On one hand one may think that land ownership is an entitlement to do what you like, yet on the other hand established community values and lifestyle. It is one thing to buy a house next to a landfill, and it is something else entirely to own a home on land that has been recently purchased with the intention of turning it into a land fill. The question is if land owner right are a higher priority than the rights of the community that predates the proposed use.

Getting back to the idea of a monument that was mentioned earlier, it becomes apparent that each year we are finding the foot prints of buildings are becoming larger. Every year there are more buildings and more parking areas utilizing precious space. We have a limited amount of space and one day we will run out and we will have to come up with creative means to continue.

Let us for example look at one piece of history. The old Astoria High School up on 16th and Jerome became obsolete at one time, so they moved the campus to an area that had room to grow. But someday with the growth of population here, that campus may become inadequate. At that point they may no longer be able to find the land to accommodate their needs, so the next Astoria High School may no longer reside in Astoria.

Urban sprawl is happening here, and one day it will become an urban squeeze where there is so much infrastructure that it will not only become unmanageable, but it will all become problematic when structures become obsolete. Take for example the Empire State Building. As historic as that building may be, it is obsolete. How are they going to replace it? When our river front is full of shops and condominiums how will they be removed without impacting other shops and condominiums and most of all the river?

The sad thing that happens with urban squeeze is that the opponents become more vocal and the land owners become greedier. The divide in ideology becomes greater and it destroys a community that once had consensus. We create yet another Vinyl Village.

Monday, September 3, 2007

Name of This Game

Cooperate. What is one of the first things we want our children to learn? When we are trying to get something done and as quick as we build something or clean something they are tearing it down or dirtying it up, “Why won’t you cooperate with me?” we ask. We make play dates for them so they will learn to cooperate with their peers and then in their first year of school learning to cooperate with the other children, the teacher and the administration is a priority subject.

We have sports programs at all levels promising to teach our children cooperation where they learn how to work with one another toward a specific goal, overcoming obstacles together, helping one another identify problems and overcome them with the objective being that the whole team comes out ahead, the winners, along with the boosters, the rooters and the school or district they represent.

Cooperate. An integral cornerstone of life. While “superstars” can make watching an event more lively for audiences, most often when that “superstar” doesn’t know how to be a team player, when he doesn’t appreciate the whole team and play for the benefit of everyone involved, his pompous attitude and scornful actions quickly deteriorate the morale of all who come into contact with him.

These superstars, even if they are the sole point scorers, usually end up being traded or walking out on the team. What eventually becomes apparent is that they don’t care about anyone or anything but their own aspirations and how they look to the rest of world. The day to day grind of making a team work best for everyone is lost on them. They have little or no comprehension of what obligation means when it pertains to what they owe or whom they owe it to. Their debit column is only filled with what is owed to them, what they feel they deserve, what they see others have and what they want.

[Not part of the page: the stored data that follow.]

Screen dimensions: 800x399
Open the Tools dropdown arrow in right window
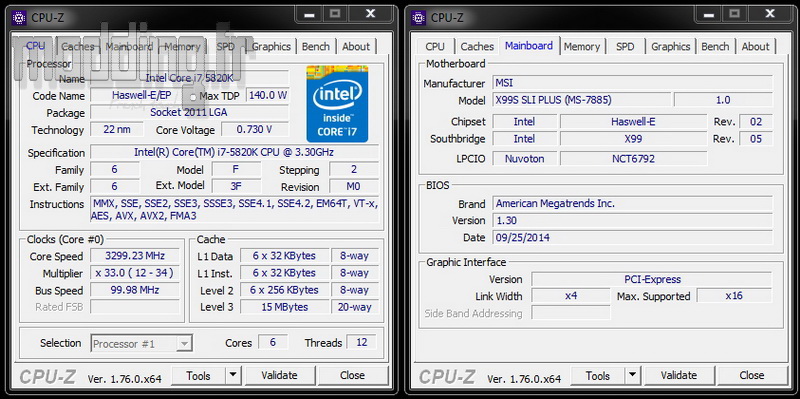coord(632,376)
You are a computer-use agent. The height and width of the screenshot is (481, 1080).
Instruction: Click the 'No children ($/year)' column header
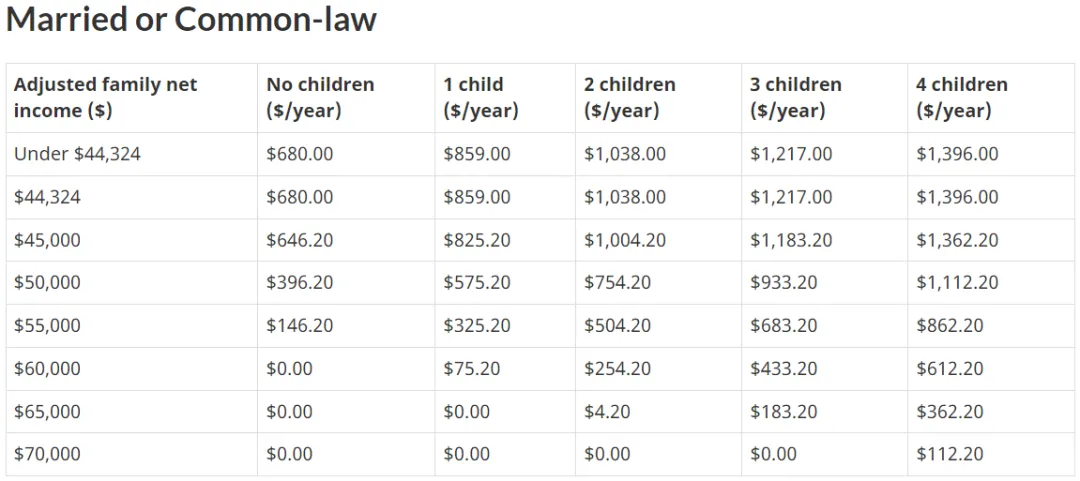click(x=320, y=98)
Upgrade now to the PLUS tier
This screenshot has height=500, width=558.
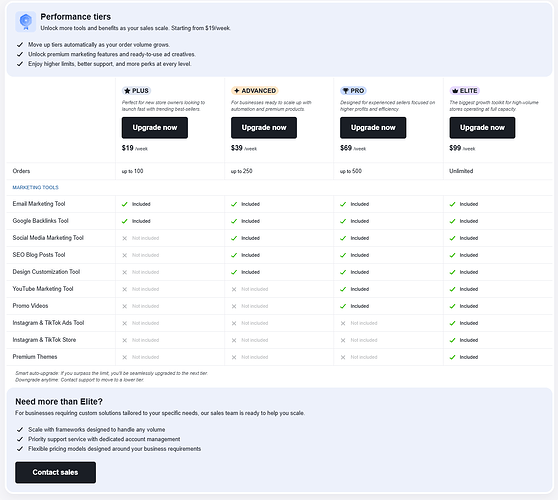tap(155, 128)
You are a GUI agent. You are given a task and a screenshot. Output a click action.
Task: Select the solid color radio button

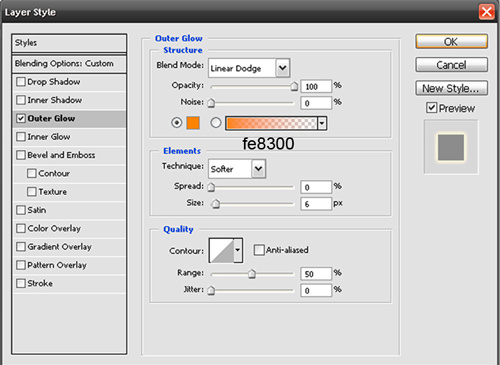click(x=177, y=123)
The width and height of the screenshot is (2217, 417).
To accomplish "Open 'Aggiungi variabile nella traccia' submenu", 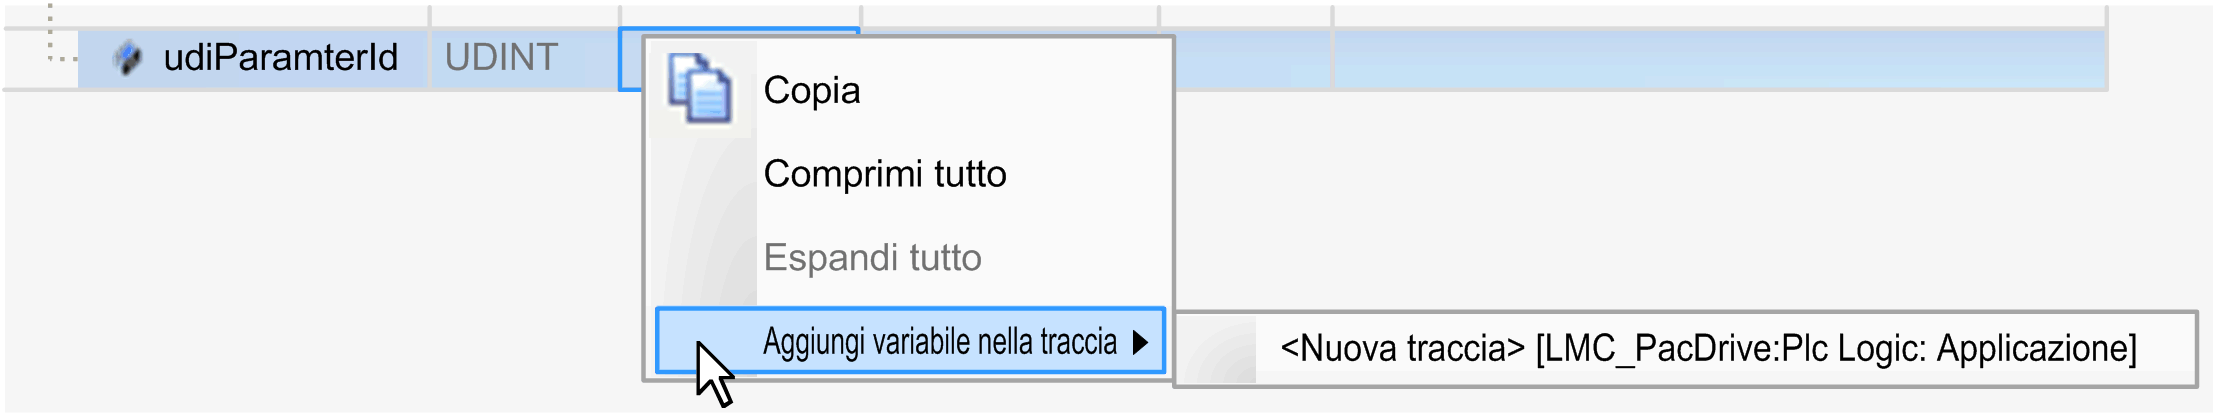I will (939, 342).
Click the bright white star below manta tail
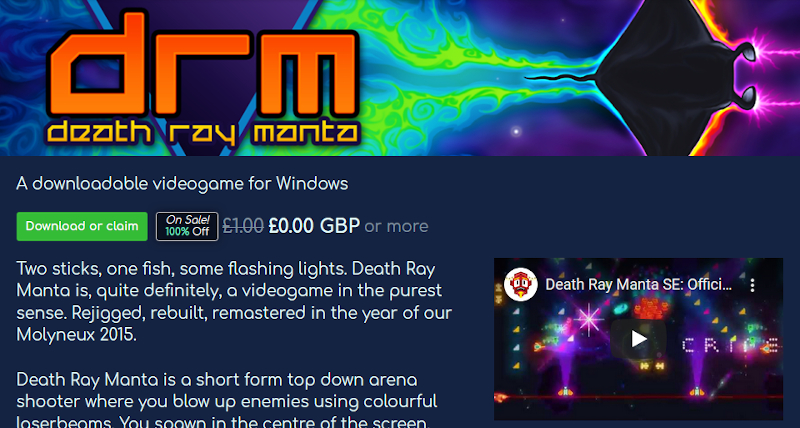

Cooperate. A foreign word to most of these types of superstars, unless they can spin it to mean, “give me what I want.” It is a word that causes them to wince and glare or roll their eyes. These types of superstars don’t cooperate. In their mind The Star does not negotiate or acquiesce. He knows his worth and does not back down for anyone, anything or any reason. Those not appreciating the star affectionately, adoringly and with appropriate alacrity will be remembered and dealt with accordingly.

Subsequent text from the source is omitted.